**** DOCUMENT EXCERPT

Once a year scientists gather in Boston to celebrate the quirky and absurd in science. This year's Ig Nobel ceremony was no exception, with two prizes going to research that discovered old men really do have big ears and playing the didgeridoo helps relieve sleep apnea.
The 27th annual awards were held at Harvard University. The ceremony featured a traditional barrage of paper airplanes, a world premiere opera and real Nobel laureates handing out the 10 prizes.
"It's a strange honor to have, but I am thrilled," Dr. James Heathcote told the Associated Press. A British physician, Heathcote won the Ig Nobel for anatomy for his big-ear research.
The awards are sponsored by the science humor magazine Annals of Improbable Research, the Harvard-Radcliffe Science Fiction Association and the Harvard-Radcliffe Society of Physics Students.

********
**** SUPPLIED DATA

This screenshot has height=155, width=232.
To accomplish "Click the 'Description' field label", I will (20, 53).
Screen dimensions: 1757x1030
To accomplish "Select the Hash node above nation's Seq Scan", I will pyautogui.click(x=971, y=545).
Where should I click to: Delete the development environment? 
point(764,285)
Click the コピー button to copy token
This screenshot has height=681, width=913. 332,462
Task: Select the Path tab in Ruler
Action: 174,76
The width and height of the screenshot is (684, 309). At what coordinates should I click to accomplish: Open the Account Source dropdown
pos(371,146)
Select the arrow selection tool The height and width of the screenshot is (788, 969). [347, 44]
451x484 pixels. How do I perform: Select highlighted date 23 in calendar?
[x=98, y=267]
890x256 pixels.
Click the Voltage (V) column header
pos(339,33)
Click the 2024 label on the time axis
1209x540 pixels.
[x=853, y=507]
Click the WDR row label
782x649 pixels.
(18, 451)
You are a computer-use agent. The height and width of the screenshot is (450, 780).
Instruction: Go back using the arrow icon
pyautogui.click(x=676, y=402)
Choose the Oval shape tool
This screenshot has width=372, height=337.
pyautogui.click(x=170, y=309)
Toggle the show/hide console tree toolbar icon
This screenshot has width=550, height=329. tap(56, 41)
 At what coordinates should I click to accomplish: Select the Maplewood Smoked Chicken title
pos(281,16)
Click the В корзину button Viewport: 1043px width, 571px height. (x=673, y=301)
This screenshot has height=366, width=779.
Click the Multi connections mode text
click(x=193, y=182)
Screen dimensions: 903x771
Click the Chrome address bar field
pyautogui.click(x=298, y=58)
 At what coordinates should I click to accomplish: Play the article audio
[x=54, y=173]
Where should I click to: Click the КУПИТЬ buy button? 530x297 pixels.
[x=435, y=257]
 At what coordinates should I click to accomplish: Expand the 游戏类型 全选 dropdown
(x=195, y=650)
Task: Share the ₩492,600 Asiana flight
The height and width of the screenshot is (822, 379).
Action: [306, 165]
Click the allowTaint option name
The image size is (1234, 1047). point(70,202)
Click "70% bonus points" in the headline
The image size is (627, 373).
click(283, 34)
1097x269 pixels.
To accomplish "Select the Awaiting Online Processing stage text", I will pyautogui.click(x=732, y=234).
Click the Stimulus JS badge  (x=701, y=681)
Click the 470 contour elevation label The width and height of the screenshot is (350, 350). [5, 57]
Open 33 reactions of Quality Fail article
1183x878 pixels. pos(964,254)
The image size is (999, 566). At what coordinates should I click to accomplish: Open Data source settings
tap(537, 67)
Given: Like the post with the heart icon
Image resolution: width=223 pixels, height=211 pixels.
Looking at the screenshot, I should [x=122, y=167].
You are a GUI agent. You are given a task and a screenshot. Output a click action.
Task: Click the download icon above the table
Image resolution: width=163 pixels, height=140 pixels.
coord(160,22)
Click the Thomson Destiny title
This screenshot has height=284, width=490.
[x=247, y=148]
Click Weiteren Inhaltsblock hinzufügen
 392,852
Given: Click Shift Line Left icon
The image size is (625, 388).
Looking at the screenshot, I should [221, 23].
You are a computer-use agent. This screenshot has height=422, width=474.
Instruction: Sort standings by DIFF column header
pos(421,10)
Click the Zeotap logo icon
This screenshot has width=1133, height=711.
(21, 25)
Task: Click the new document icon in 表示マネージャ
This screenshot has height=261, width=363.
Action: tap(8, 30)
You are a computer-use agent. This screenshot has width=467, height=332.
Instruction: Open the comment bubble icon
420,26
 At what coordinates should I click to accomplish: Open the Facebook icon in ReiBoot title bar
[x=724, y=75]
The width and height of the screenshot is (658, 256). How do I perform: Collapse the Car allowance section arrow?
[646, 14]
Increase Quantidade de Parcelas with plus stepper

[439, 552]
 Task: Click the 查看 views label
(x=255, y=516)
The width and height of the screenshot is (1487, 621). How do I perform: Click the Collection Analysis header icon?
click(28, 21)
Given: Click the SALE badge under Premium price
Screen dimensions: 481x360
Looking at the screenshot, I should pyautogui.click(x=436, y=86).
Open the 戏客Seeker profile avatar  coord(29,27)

********

— WHAT TO WORK ON —
1 - In the Ig Nobel article, copy everything from "Once a year" down to "his big-ear research.", swapping "paper airplanes" for "paper boats".
2 - Write the next part of the Ig Nobel article, picking up after its final sentence.
The records are material apart from the text on the Ig Nobel awards.

— LIST OF ANSWERS —
1 -
Once a year scientists gather in Boston to celebrate the quirky and absurd in science. This year's Ig Nobel ceremony was no exception, with two prizes going to research that discovered old men really do have big ears and playing the didgeridoo helps relieve sleep apnea.
The 27th annual awards were held at Harvard University. The ceremony featured a traditional barrage of paper boats, a world premiere opera and real Nobel laureates handing out the 10 prizes.
"It's a strange honor to have, but I am thrilled," Dr. James Heathcote told the Associated Press. A British physician, Heathcote won the Ig Nobel for anatomy for his big-ear research.

2 -
Dr. Milo Puhan's Ig Nobel Peace Prize-winning discovery is a godsend for anyone who lives with an unbearably loud snorer. He found that playing the didgeridoo—that tubular Australian aboriginal instrument that emits a deep, rhythmic drone—helps relieve sleep apnea.
Puhan, director of the Institute for Epidemiology, Biostatistics and Prevention at the University of Zurich in Switzerland, studied didgeridoo playing after a patient with mild sleep apnea became convinced that it helped him.
Puhan recruited volunteers who learned to play a roughly 4-foot-long plastic didgeridoo. "Regular playing of a didgeridoo reduces daytime sleepiness and snoring in people with moderate obstructive sleep apnea syndrome and also improves the sleep quality of partners," his study concluded.
Why does it work? Puhan figures playing the didgeridoo helps people learn circular breathing (the technique of blowing out through the mouth while simultaneously inhaling through the nose) and strengthens the throat muscles used in breathing.